▶ _Exercise requirements_: Retype the passage on the Ontario electricity price spike word for word, from "Such spikes can" through "at the numbers.", inclusive.

On February 18, 2009, a problem on a transmission line between Bruce Power Generating Station and Milton, Ontario forced the generating station to take one of its generators offline. This cut in generation created a supply/demand imbalance in hours ending (HE) 11, 12 and 13 (from 10 am to 1 pm). Prices for those hours spiked, particularly in HE 11 and 12. The peak price of $1,891/MWh occurred in HE 12 and over the three-hour period prices averaged $1,030/MWh.

Such spikes can often cause alarm. However, unless they are sustained, their impact is frequently not as large as thought. This is particularly true in the Ontario electricity market, where the government and its agencies have put a number of fixed-price arrangements in place on behalf of customers.

The math

Let's look at the numbers.

If we use prices from February 17 and 19 and make certain other assumptions, in the absence of the price spike, prices on February 18 might have averaged about $40/MWh over the three hours in question. This means that over that period, prices were on average about $990/MWh higher than they would have been without the spike.

Given the average Ontario demand of 19,286 MW over the three hours, the notional cost to the market of the three-hour price premium was about $ 57 million.

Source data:
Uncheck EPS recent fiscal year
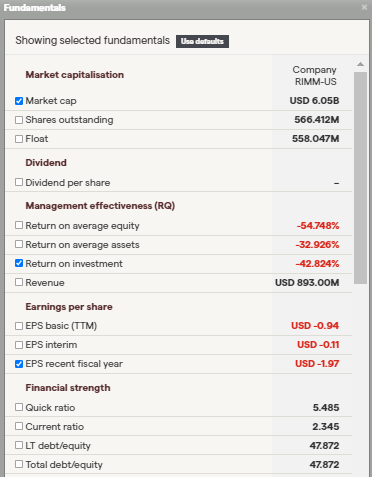(19, 364)
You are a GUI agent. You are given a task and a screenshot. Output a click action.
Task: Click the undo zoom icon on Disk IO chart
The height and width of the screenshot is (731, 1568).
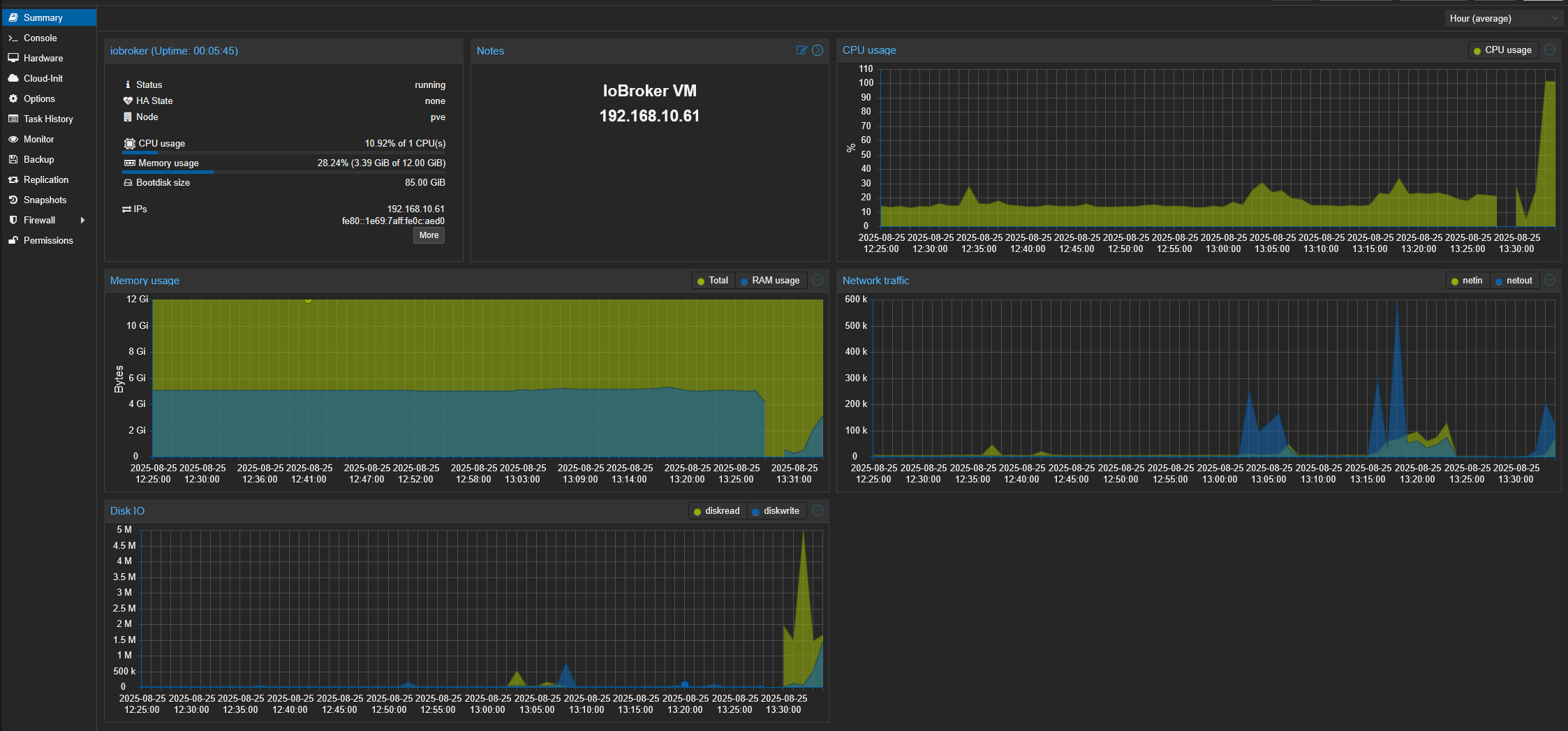pos(818,510)
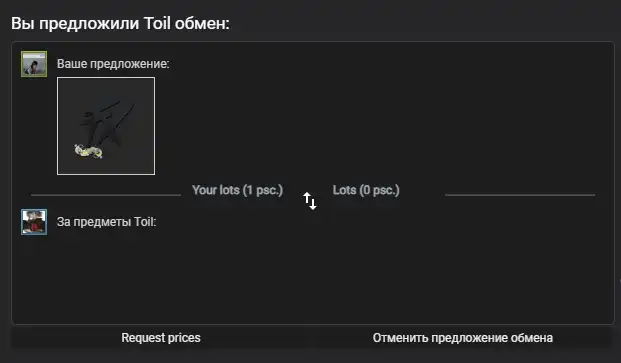This screenshot has height=363, width=621.
Task: Click the Вы предложили text in heading
Action: click(x=75, y=23)
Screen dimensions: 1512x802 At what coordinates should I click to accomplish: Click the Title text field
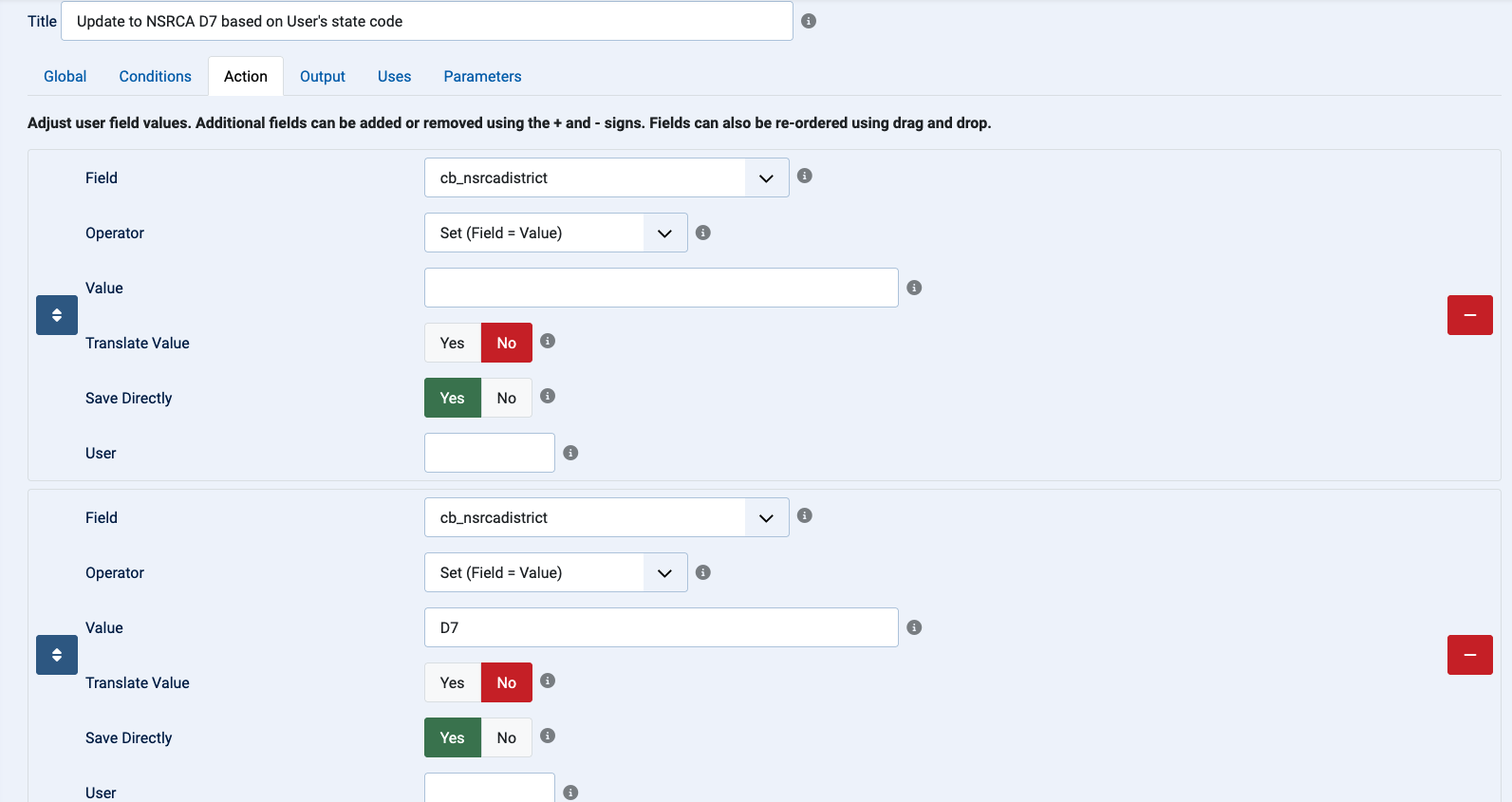[x=427, y=21]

▶ _Output of the exercise_:
Such spikes can often cause alarm. However, unless they are sustained, their impact is frequently not as large as thought. This is particularly true in the Ontario electricity market, where the government and its agencies have put a number of fixed-price arrangements in place on behalf of customers.

The math

Let's look at the numbers.